• WRITTEN PROBLEM: Copy these rows line for line, without changing anything.

** Start **

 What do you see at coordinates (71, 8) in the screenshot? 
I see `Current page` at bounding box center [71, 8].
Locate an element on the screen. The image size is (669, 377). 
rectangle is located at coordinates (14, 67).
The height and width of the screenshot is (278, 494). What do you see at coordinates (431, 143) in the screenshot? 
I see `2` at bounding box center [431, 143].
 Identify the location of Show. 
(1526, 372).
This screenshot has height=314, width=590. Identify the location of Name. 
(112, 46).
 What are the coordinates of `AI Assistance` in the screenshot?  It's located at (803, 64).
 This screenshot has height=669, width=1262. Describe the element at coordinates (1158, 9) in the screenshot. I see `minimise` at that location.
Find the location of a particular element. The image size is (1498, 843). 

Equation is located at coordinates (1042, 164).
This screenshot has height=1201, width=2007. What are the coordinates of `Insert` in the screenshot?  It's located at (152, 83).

** End **

• RESULT OF THIS TASK:
 What do you see at coordinates (71, 8) in the screenshot? 
I see `Current page` at bounding box center [71, 8].
Locate an element on the screen. The image size is (669, 377). 
rectangle is located at coordinates (14, 67).
The height and width of the screenshot is (278, 494). What do you see at coordinates (431, 143) in the screenshot? 
I see `2` at bounding box center [431, 143].
 Identify the location of Show. 
(1526, 372).
This screenshot has height=314, width=590. Identify the location of Name. 
(112, 46).
 What are the coordinates of `AI Assistance` in the screenshot?  It's located at (803, 64).
 This screenshot has height=669, width=1262. Describe the element at coordinates (1158, 9) in the screenshot. I see `minimise` at that location.
Find the location of a particular element. The image size is (1498, 843). 

Equation is located at coordinates (1042, 164).
This screenshot has height=1201, width=2007. What are the coordinates of `Insert` in the screenshot?  It's located at (152, 83).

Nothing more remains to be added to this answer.